4 Steps to Better Loyalty Program ROI
With apologies to Thomas Jefferson and the Declaration of Independence, the truth is: Not all customers are created equal.
Most companies are aware of the Pareto principle, or the 80/20 rule, which states that 80 percent of your revenue is generated by 20 percent of your customers. But did you know that the top 20 percent of your customers typically generate more than 100 percent of your profits? This means that your best customers actually subsidize your weakest customers—the ones who use up a lot of your marketing budget but don't spend a lot in return. And your worst customers actually have a negative ROI.
While these customer truths are less severe within a loyalty program (which naturally draws in your better customers), it is still the case that program ROI can be improved dramatically by shifting your member recruitment focus from "getting the most customers" to "getting the best customers." Remember: When your goal is to maximize the number of customers you bring in, you inevitably are going to bring in a large number of customers who turn out to be unprofitable—and that will be harmful to the ROI of your program.
The first step toward making this shift is to fill the insight gap on customer profitability within your loyalty program. A bit of advice: Don't overcomplicate this.

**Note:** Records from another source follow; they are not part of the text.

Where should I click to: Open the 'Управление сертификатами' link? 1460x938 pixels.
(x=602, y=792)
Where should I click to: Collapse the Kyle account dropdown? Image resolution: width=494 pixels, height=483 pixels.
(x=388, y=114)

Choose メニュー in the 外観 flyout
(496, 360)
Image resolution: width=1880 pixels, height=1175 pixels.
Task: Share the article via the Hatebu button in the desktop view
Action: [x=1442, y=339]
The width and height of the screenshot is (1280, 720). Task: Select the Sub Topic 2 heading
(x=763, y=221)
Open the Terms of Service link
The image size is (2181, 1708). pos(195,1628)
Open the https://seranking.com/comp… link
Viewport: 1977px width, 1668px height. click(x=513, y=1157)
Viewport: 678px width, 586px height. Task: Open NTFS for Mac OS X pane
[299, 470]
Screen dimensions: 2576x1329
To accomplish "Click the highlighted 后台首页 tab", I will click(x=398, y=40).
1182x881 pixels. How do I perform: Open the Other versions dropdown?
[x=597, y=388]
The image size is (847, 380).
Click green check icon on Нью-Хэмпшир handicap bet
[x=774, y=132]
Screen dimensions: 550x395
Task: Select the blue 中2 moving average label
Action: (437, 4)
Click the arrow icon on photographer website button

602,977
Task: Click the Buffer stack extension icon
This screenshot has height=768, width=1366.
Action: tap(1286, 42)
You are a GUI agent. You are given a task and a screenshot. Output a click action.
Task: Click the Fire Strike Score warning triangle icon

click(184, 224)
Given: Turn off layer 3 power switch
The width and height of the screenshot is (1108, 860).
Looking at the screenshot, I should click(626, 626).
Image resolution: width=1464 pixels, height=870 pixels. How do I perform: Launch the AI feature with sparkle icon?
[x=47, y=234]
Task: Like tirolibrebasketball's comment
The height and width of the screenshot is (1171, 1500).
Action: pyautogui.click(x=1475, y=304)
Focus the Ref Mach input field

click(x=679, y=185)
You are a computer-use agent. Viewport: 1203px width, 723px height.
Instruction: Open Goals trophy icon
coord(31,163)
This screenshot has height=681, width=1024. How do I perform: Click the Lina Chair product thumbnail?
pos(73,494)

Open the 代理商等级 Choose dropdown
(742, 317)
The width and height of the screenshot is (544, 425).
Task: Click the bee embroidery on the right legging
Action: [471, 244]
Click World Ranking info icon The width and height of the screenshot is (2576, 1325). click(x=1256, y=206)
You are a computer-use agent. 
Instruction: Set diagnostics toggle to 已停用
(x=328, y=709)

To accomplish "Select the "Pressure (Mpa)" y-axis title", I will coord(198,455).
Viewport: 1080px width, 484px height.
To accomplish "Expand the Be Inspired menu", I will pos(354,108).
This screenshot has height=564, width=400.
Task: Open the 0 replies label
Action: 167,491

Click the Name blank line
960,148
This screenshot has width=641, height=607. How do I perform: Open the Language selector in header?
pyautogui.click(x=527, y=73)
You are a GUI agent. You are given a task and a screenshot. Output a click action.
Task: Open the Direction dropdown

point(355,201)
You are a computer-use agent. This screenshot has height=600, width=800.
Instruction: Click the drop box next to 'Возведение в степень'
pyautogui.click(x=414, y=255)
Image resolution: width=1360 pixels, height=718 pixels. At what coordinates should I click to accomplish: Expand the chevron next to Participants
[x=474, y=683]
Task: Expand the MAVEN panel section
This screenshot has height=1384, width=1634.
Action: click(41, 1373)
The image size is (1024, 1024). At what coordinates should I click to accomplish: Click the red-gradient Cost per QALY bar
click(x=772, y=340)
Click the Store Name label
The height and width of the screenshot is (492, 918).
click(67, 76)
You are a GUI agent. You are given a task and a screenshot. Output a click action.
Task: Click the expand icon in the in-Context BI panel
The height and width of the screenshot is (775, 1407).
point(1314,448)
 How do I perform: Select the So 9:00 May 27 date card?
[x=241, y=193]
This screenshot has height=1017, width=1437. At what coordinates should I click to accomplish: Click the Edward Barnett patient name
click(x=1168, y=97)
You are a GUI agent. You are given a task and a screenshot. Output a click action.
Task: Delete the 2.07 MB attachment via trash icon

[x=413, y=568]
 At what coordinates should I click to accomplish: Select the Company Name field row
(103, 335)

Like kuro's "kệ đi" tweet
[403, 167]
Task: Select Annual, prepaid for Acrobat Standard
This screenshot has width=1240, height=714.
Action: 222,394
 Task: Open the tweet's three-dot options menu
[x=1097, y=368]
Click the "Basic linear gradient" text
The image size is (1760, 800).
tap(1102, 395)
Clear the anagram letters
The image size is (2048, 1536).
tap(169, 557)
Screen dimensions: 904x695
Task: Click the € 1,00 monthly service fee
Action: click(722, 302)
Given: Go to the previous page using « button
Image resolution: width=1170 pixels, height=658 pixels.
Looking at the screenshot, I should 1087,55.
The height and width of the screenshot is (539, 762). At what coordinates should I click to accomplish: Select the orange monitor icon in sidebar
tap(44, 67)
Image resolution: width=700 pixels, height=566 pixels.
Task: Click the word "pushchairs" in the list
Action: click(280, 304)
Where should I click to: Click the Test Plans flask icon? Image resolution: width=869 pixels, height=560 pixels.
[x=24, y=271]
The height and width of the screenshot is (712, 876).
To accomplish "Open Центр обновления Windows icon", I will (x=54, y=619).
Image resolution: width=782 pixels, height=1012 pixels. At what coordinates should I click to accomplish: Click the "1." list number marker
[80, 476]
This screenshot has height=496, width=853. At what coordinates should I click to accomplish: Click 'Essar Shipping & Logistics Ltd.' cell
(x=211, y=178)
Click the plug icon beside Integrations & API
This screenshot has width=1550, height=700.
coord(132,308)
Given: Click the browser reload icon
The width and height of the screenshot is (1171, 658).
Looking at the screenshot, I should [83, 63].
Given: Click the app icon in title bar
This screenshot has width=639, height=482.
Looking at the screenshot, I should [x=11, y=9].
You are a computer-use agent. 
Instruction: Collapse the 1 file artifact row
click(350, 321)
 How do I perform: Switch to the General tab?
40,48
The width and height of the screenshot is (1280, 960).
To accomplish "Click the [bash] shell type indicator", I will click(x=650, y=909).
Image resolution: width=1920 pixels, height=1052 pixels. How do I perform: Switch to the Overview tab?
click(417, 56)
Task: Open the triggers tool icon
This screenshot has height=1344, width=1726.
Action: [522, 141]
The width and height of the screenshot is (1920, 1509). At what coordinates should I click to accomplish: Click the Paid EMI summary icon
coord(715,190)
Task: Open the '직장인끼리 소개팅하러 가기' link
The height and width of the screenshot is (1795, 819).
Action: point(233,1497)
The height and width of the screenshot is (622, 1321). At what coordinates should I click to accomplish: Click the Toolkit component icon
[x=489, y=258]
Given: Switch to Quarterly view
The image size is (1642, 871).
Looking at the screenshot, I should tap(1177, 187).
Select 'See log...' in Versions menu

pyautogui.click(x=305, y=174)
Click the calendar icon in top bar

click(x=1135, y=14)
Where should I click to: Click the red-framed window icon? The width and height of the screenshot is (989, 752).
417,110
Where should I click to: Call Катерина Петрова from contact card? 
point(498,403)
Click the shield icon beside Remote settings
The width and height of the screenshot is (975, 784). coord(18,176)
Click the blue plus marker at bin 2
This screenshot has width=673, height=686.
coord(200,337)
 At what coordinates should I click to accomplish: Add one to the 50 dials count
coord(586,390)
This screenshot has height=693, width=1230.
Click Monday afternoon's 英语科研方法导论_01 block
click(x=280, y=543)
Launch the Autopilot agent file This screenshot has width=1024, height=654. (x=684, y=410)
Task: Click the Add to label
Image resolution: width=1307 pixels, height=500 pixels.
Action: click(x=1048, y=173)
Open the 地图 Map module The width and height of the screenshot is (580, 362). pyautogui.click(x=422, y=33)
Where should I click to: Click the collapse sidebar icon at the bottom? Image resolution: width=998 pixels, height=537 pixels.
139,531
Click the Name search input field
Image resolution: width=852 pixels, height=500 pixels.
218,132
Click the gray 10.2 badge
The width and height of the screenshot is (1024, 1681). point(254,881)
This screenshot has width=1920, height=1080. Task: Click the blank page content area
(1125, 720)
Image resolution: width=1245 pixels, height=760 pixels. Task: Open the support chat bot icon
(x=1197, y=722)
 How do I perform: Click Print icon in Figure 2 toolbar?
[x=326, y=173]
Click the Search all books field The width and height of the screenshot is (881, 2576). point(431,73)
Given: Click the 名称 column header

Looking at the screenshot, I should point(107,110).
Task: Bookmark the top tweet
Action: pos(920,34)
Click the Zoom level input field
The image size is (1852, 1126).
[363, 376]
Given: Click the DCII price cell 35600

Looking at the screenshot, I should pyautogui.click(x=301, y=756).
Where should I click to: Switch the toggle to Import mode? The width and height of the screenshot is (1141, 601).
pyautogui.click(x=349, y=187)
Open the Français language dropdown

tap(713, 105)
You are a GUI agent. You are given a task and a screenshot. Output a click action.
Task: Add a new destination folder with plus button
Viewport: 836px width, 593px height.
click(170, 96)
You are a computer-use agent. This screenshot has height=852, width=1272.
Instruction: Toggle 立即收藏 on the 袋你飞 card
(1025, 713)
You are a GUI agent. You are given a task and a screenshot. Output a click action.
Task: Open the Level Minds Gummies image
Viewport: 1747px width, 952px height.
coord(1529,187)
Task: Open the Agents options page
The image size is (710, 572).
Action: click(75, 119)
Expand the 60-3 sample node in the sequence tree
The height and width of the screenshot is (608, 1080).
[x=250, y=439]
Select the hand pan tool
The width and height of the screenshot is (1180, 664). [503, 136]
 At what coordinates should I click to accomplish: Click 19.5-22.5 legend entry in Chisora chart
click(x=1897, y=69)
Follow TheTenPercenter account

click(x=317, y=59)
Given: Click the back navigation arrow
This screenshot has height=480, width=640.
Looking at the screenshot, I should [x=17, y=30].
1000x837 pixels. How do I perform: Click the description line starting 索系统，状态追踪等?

You are just trying to differentiate between customers, not create a new accounting method. Here's the basic process:
- Estimate customer profitability by subtracting total marketing costs from total revenue for each customer (for the past one or two years, depending on your customers' average purchase cycle);
- pull out the most profitable customers (top 20 percent);
- perform a demographic profiling exercise (off-the-shelf cluster profiles like Prizm or PersonicX are good for this) to understand what your most profitable customers look like and where they are coming from; and
- modify your program recruitment targeting to focus on bringing in members who look like your most profitable members.
If you need to convince yourself (or management) that this will be worth it, here's a tip: Once you have your customers ranked by profitability (step No. 1), calculate the change in ROI you will achieve by increasing the number of most profitable customers by 10 percent and decreasing the number of least profitable customers by 10 percent. It will surprise you.